Tra passato, presente e futuro, in esclusiva a Padova Oggi, le parole del nuovo allenatore dell'Abano Carlo Perrone

Carlo Perrone e l’Abano: due rette destinate ad incontrarsi. Come ammette il neo tecnico della squadra neroverde, appena retrocessa in Promozione. “Per un giorno, nell’estate del 1978 sono stato dato in prestito alll'Abano. Avevo 17 anni e il Padova aveva deciso di mandarmi in Serie D per farmi le ossa. Ero molto contento della chance e mi sono allenato ai piedi dei Colli per un giorno. Peccato la sera stessa il Padova chiamò per dirmi che dovevo tornare in biancoscudato, perché all'epoca in quarta serie c'era il limite di 3 prestiti da squadra professionistiche. L'Abano in realtà voleva prendermi con una formula diversa dal prestito, ma il Padova non era d'accordo. Alla fine, quella stagione personalmente non mi andò male, perché debuttai Serie C, ma evidentemente l'Abano era nel mio destino." Oltre a questo necessario preambolo, è un Carlo Perrone a 360° quello che parla in esclusiva a Padova Oggi all’indomani del suo nuovo incarico con l’Abano. Ambizioni, giovani, Portogallo, Padova, Cittadella, un melting pot di argomenti con sempre al centro di tutto un solo aspetto: la qualità. Quella che fa veramente la differenza nel calcio. Ecco le sue parole.

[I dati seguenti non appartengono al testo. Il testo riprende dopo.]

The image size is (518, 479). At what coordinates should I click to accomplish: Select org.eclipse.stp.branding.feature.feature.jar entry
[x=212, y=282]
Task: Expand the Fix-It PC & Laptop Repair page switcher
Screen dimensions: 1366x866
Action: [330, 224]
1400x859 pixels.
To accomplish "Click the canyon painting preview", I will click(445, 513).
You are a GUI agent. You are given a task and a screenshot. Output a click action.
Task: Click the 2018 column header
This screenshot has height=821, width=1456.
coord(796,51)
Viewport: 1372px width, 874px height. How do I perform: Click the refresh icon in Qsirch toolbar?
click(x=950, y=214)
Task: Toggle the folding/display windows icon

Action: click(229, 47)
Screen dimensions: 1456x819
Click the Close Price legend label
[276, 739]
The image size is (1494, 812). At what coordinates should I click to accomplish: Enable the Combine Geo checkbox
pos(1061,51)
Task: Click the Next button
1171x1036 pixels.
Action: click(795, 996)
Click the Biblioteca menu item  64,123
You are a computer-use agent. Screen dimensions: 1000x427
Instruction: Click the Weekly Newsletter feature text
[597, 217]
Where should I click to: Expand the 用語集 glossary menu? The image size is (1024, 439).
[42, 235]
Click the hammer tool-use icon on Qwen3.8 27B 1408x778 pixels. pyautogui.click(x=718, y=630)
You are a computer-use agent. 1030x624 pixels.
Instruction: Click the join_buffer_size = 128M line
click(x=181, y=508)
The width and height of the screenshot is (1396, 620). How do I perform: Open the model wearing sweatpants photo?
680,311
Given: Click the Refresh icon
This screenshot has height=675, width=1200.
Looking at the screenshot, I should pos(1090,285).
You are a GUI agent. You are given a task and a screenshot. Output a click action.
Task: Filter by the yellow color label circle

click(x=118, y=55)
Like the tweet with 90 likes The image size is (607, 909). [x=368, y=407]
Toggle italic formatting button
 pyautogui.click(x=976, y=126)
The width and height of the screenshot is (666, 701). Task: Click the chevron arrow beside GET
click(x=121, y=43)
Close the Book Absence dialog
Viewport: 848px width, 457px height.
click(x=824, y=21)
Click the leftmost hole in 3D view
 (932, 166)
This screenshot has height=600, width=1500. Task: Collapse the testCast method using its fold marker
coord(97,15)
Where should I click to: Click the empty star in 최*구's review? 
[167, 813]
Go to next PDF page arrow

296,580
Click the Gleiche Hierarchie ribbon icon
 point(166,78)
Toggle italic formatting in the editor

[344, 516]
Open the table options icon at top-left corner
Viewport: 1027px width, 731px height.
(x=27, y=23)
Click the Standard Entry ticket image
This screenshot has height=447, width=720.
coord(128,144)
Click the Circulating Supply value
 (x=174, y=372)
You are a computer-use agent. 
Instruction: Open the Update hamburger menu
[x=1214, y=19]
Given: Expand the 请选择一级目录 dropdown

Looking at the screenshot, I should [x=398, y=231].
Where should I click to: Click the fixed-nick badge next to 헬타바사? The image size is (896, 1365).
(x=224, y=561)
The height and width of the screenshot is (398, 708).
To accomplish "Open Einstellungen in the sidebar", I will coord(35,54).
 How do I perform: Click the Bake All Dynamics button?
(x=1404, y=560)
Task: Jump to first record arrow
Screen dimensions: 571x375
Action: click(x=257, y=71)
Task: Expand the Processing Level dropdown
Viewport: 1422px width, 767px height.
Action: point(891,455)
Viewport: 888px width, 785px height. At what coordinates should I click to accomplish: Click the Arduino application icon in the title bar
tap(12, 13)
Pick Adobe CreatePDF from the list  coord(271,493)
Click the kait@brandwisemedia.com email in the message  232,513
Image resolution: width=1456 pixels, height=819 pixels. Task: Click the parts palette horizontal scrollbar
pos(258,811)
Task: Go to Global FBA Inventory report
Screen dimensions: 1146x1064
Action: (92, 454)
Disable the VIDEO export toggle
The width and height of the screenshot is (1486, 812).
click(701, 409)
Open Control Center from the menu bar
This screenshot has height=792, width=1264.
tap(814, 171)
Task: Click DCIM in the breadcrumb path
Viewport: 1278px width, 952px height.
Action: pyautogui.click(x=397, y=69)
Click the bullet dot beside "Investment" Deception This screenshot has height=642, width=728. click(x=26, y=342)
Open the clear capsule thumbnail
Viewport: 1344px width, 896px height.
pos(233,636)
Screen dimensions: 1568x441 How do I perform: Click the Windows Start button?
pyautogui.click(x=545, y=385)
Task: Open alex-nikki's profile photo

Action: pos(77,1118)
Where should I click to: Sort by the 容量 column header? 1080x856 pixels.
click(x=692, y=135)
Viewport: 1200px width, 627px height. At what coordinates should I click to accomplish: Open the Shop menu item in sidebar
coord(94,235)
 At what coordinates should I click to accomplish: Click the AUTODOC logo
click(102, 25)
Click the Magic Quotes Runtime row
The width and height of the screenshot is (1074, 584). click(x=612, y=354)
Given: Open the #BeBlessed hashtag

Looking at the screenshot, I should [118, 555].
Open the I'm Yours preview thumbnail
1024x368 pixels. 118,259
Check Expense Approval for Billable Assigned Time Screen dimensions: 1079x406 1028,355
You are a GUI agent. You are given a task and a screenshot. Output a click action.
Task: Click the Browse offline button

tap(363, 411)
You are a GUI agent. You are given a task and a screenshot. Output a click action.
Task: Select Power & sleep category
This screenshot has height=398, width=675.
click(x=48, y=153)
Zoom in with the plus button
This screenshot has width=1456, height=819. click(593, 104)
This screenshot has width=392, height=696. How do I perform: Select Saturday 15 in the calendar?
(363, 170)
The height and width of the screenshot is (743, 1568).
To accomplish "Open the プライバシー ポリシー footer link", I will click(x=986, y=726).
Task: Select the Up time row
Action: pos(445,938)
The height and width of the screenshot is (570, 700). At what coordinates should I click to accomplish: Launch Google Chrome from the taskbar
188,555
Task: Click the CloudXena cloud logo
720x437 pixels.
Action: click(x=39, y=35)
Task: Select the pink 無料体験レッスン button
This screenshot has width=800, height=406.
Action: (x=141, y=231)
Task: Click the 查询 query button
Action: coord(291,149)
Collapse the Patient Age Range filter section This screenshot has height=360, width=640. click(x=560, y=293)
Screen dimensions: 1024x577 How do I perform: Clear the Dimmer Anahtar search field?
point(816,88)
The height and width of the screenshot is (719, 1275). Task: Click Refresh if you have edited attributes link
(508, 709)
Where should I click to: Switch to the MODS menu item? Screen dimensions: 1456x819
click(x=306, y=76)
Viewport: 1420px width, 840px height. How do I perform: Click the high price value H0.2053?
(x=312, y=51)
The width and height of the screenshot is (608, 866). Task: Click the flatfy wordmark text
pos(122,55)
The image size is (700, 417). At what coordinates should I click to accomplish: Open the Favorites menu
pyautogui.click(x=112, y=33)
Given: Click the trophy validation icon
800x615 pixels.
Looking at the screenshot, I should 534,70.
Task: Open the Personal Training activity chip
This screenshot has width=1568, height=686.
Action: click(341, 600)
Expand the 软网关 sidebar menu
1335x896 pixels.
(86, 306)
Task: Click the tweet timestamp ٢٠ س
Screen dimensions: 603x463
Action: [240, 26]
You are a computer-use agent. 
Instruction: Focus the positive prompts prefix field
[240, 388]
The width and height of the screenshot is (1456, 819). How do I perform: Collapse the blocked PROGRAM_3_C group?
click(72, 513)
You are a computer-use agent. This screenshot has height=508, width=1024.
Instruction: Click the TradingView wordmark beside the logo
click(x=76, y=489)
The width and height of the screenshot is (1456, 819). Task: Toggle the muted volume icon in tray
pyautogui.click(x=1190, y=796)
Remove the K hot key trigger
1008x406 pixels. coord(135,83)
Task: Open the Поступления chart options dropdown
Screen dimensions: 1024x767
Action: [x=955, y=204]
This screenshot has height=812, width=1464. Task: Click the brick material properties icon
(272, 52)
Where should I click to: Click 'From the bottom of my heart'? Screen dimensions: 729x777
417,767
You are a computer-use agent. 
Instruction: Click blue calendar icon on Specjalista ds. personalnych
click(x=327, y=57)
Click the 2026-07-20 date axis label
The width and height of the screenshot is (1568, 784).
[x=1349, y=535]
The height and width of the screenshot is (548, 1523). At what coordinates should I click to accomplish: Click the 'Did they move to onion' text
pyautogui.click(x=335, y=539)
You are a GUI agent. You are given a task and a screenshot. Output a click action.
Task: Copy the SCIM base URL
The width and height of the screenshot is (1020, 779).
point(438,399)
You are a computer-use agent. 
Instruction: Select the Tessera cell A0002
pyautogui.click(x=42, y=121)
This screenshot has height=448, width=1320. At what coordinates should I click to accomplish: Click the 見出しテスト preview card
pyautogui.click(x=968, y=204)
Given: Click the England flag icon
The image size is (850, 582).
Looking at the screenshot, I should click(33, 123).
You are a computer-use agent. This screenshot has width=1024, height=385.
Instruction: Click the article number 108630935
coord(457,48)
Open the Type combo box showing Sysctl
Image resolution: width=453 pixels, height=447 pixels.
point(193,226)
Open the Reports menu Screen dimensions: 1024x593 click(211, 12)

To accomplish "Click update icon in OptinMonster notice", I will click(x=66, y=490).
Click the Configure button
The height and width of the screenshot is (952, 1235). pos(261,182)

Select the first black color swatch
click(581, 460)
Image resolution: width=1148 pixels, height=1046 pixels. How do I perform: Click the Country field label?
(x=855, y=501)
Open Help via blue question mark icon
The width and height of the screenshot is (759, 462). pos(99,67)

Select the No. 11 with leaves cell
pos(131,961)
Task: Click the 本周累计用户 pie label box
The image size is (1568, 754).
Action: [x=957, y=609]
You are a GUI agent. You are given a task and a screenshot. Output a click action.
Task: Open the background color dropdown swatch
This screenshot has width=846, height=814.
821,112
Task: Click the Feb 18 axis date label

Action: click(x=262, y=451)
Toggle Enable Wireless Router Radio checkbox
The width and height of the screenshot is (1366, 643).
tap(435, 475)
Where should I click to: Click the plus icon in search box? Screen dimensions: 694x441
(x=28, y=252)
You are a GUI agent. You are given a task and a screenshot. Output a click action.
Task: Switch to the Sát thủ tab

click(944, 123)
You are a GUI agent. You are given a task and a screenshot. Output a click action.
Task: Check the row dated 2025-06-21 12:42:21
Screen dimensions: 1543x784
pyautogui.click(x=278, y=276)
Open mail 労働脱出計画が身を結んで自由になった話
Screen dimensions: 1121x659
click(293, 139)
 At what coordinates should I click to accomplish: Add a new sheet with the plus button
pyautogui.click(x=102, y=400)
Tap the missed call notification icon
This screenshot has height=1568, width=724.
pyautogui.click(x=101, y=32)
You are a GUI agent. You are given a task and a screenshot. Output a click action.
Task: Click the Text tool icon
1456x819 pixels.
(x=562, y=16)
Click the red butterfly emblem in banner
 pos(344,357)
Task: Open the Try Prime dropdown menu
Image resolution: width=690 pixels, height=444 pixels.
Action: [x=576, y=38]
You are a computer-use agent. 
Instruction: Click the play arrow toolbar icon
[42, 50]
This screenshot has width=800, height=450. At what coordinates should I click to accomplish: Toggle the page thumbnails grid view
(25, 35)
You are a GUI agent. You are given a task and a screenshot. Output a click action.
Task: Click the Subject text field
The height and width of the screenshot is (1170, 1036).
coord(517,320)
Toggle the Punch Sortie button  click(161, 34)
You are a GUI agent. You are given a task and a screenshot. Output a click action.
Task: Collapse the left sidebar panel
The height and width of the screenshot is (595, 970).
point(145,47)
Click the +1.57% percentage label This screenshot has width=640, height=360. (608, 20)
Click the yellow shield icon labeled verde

Perché ha scelto l'Abano? Sono tornato dal Portogallo con la voglia di fermarmi a casa. L’esperienza è stata molto bella dal punto di vista dei risultati, ma con delle problematiche extra campo. Volevo restare in Italia. Il presidente Garon e il ds Sartori hanno saputo trasmettermi fiducia. Il progetto è bello, la società ha storia ed è scesa in una categoria che non gli compete. C’è tanta passione e credono molto nelle mie capacità. Mi hanno trasmesso grande stima e vogliamo cercare di essere competitivi, consci che ci saranno squadre molto attrezzate.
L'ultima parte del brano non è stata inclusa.